We use SIGVTALRM because this "virtual alarm" only decrements while your program is running. That means if the process using your thread library is swapped out by the operating system, the timer freezes until it is swapped back in. This makes it so that you don't have to care about what the OS scheduler is doing to you; if you give a thread a 5 millisecond quanta, it will get at least 5 milliseconds of cpu time (SIGVTALRM isn't exact. It just guarantees that you will get interrupted after 5 milliseconds has passed). You will probably need to use setitimer at least once in your init function to get the scheduler running.

Data structure representing the ordering of these units

There has to be a data structure that represents what threads exist in the system. This data structure depends on what scheduling algorithm you want to use. Essentially, the scheduler core will boil down to something like:

newThread = getNextFromDataStructure()
insertThreadIntoStructure(current);
switch context

To simplify things, let's just make it a round robin scheduler, so this data structure is just a queue of sthread_ts. Heh, we even give you an implementation of a link-list based queue of these guys. I (albert) even added an iteration construct in it so you could implement join easier using this data structure. Use the sucker.

The main thing is that this data structure should only be manipulated by the scheduler. Locks are expensive. Not sharing data is a good way to avoid using them. Besides, it's just cleaner. There is nothing wrong with global variables except that it encourages people to do stupid stuff like modify them everywhere with abandon. The beauty of local variables is that you know, by constraint of language, which pieces of code can change the variable. For globals, you should rely on convention. Even if you use global variables, you want to limit the places these variables get modified.

You don't need your create functions to modify this run queue. You don't even want it to ever touch the stupid thing. Let the scheduler be the only one that touches it. Actually, what you really want is a static local variable. If you know what that means, good. If you don't, just make a global queue and don't touch it anywhere other than the scheduler.

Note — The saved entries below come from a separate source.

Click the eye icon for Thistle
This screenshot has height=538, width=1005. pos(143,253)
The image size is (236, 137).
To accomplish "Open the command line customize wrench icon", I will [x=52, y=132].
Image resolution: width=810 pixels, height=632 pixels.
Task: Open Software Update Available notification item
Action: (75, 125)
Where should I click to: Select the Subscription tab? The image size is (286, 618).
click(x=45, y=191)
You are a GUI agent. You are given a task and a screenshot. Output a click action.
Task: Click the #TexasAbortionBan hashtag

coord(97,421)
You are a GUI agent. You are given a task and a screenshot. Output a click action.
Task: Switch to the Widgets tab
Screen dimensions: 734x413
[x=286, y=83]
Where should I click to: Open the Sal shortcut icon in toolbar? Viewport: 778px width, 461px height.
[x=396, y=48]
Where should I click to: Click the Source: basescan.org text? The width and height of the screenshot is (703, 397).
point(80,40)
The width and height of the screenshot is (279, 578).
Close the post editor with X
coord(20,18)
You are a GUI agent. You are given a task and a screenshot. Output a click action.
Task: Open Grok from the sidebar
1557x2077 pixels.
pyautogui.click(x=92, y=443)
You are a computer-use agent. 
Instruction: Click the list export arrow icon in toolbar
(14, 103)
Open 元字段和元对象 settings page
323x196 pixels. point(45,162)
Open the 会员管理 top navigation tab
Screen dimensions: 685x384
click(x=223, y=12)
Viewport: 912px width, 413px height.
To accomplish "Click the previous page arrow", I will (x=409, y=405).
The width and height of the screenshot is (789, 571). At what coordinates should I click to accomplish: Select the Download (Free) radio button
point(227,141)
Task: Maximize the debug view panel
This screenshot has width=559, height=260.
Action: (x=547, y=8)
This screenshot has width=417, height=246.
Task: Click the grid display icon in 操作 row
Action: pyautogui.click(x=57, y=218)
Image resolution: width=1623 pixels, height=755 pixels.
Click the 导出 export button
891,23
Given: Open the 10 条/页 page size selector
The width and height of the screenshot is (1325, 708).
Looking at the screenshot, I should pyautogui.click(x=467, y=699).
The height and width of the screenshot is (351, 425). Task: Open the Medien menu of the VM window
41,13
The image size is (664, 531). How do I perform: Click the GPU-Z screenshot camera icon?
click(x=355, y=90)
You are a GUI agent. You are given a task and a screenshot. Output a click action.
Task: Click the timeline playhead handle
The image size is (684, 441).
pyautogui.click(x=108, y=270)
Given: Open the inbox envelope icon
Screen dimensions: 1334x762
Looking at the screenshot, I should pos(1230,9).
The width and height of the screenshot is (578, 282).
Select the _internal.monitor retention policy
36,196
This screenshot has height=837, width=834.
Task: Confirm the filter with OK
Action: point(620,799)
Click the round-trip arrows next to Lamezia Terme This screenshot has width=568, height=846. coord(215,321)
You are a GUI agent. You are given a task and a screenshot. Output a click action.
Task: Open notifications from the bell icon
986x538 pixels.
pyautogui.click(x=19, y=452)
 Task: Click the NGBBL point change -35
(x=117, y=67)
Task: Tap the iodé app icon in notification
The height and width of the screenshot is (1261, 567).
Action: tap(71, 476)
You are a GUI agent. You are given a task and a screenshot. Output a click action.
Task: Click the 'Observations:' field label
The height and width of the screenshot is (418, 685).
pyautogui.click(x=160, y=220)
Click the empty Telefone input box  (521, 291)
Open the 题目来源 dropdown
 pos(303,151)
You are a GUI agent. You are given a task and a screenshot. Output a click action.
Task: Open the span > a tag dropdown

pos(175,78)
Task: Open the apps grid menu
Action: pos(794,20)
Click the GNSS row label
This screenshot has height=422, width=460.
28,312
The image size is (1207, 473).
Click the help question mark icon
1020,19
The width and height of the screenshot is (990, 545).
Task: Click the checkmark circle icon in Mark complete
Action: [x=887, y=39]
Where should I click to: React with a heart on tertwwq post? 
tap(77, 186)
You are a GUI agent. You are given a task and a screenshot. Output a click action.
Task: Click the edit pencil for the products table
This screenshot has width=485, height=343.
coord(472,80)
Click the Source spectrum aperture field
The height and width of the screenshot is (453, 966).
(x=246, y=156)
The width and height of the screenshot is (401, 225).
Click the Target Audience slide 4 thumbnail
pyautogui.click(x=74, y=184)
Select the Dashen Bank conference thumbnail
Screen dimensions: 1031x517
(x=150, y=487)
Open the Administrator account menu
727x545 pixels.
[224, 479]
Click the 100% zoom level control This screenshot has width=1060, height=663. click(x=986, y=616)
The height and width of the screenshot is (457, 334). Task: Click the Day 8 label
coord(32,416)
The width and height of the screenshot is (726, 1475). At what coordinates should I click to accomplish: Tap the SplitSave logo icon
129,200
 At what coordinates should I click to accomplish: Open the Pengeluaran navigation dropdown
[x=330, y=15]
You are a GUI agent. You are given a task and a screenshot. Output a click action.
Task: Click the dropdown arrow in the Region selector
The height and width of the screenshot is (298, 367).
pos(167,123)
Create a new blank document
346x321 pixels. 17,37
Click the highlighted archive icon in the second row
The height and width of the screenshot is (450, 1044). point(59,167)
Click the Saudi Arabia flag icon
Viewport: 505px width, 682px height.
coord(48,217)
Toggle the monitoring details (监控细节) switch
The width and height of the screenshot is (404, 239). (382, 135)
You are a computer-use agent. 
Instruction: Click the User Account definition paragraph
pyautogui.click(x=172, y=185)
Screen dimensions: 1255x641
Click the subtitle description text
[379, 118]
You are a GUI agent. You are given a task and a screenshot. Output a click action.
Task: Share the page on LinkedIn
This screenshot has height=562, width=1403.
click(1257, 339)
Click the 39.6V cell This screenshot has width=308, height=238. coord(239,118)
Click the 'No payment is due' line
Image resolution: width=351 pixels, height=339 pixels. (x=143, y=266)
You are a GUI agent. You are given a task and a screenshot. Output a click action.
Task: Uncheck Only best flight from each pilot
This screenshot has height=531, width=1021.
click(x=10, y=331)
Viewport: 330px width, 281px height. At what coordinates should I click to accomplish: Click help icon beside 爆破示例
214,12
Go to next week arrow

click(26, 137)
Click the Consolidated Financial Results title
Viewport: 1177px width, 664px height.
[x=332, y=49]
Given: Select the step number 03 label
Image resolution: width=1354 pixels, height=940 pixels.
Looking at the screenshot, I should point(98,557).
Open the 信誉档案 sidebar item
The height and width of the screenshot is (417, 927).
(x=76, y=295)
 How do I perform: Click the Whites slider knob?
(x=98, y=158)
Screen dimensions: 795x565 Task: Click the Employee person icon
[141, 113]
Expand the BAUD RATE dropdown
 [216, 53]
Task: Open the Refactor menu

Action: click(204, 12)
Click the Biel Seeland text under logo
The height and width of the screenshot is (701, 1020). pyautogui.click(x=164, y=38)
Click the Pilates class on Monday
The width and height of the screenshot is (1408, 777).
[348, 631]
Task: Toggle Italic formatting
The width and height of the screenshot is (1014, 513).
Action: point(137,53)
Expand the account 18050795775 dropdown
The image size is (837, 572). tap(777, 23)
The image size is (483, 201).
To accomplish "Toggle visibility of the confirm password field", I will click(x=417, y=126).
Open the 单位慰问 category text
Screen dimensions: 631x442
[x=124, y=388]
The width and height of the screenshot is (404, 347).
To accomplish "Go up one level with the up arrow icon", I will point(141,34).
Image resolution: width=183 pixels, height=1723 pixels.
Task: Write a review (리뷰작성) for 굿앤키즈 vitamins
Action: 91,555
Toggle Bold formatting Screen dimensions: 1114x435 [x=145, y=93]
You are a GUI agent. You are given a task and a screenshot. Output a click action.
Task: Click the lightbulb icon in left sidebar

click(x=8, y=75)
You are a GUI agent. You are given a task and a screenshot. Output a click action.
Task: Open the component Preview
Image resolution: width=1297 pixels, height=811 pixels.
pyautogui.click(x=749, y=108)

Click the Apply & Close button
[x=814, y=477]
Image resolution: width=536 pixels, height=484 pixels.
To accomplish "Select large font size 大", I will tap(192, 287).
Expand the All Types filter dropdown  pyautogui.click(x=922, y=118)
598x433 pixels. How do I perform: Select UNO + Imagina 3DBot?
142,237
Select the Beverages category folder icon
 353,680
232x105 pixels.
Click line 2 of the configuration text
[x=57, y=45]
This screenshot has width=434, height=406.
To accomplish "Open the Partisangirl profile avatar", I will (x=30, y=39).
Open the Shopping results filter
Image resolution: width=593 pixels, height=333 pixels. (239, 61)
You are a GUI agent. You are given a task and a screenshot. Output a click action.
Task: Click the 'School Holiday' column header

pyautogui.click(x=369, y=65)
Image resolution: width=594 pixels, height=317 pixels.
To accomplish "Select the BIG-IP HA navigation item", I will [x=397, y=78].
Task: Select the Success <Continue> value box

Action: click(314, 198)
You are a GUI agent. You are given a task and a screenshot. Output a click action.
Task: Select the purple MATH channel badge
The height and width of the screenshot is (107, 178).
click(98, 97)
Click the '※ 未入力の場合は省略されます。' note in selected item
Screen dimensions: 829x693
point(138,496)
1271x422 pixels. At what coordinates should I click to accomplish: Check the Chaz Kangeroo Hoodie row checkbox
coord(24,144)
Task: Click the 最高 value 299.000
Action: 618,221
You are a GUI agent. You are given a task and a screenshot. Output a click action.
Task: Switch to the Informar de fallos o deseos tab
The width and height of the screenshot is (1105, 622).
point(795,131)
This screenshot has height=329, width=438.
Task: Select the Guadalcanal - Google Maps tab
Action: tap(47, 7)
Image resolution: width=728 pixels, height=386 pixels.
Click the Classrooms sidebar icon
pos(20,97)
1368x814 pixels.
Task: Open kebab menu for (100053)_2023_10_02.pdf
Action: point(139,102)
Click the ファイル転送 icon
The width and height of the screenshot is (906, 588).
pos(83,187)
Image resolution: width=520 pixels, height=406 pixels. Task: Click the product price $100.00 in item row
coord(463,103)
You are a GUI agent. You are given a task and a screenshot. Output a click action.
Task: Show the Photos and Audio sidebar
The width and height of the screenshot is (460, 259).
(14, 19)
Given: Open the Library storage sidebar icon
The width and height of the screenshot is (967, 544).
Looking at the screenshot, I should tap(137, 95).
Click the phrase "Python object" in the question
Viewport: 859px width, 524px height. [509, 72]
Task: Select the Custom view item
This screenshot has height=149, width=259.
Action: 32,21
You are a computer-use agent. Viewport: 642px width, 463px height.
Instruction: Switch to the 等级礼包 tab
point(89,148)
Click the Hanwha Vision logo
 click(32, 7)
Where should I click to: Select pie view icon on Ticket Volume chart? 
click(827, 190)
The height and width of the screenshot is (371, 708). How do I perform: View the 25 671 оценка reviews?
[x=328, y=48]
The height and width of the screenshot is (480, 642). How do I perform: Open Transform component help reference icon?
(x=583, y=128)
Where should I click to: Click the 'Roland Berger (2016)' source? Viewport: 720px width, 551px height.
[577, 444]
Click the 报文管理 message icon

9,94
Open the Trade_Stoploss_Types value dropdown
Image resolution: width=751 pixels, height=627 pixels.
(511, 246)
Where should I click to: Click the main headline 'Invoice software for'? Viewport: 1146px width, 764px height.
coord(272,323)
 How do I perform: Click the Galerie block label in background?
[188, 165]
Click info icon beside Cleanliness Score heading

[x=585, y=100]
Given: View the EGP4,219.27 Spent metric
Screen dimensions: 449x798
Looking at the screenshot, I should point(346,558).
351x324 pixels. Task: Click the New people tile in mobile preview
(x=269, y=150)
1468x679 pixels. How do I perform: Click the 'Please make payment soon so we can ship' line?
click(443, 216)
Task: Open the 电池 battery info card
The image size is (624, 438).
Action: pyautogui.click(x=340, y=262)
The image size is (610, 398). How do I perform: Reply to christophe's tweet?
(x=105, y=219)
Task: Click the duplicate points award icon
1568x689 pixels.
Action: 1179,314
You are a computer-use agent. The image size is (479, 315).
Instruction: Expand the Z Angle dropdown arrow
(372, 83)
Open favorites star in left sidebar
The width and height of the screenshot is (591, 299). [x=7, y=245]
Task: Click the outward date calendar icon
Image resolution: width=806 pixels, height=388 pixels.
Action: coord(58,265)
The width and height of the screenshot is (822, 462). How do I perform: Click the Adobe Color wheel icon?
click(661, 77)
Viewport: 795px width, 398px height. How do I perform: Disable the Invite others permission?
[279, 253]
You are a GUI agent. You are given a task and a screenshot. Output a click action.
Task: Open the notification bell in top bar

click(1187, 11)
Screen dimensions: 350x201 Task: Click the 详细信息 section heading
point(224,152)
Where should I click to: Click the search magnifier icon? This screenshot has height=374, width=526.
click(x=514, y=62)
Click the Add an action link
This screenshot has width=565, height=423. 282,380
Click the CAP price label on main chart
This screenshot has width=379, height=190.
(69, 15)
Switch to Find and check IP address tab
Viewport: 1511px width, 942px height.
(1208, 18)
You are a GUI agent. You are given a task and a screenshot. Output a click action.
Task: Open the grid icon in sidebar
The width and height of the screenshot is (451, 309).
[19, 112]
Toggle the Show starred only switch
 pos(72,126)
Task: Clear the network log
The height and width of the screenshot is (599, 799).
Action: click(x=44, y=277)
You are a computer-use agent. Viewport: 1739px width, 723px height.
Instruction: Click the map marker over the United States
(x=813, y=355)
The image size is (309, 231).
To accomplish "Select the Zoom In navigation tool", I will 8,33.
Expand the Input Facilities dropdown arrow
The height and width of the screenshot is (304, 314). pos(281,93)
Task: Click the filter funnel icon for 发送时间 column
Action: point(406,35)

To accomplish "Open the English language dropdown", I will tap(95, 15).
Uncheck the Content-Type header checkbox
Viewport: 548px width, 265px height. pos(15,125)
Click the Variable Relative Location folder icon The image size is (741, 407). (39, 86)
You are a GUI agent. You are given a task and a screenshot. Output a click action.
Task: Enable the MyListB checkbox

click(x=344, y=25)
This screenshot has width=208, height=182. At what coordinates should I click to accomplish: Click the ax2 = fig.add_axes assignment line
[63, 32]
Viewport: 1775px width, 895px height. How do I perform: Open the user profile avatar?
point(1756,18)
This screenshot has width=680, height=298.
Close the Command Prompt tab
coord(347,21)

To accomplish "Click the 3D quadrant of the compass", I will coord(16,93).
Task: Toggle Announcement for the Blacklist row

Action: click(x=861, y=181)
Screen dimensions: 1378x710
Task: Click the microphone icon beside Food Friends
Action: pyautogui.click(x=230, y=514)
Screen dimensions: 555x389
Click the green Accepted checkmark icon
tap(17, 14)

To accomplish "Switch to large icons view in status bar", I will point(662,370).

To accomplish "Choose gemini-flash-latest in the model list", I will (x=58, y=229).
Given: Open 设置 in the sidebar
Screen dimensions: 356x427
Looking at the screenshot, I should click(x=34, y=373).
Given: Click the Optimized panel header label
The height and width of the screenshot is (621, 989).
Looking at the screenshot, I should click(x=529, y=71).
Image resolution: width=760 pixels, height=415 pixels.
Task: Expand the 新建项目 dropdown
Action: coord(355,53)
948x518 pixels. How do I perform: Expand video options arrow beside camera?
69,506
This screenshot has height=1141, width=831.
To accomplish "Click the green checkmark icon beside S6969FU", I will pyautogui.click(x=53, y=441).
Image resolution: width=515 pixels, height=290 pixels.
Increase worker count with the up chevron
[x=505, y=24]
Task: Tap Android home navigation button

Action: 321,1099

Persistent state over invocations of scheduling code

If you think of the scheduler, it is just a piece of code that executes periodically outside of your system. It isn't a thread. It doesn't get its context switched in and switched out quite the same as other threads. But, it is still just code that runs.

A problem with the scheduler is that it needs to preserve information across executions of its code. This isn't too easy as there is no "main" function that it can ask to store data for it; you can't keep the state of the scheduler on the stack between calls -- especially since the scheduler changes what the current stack is when it does a context switch. Persistent state is represented using static or global or even static global variables.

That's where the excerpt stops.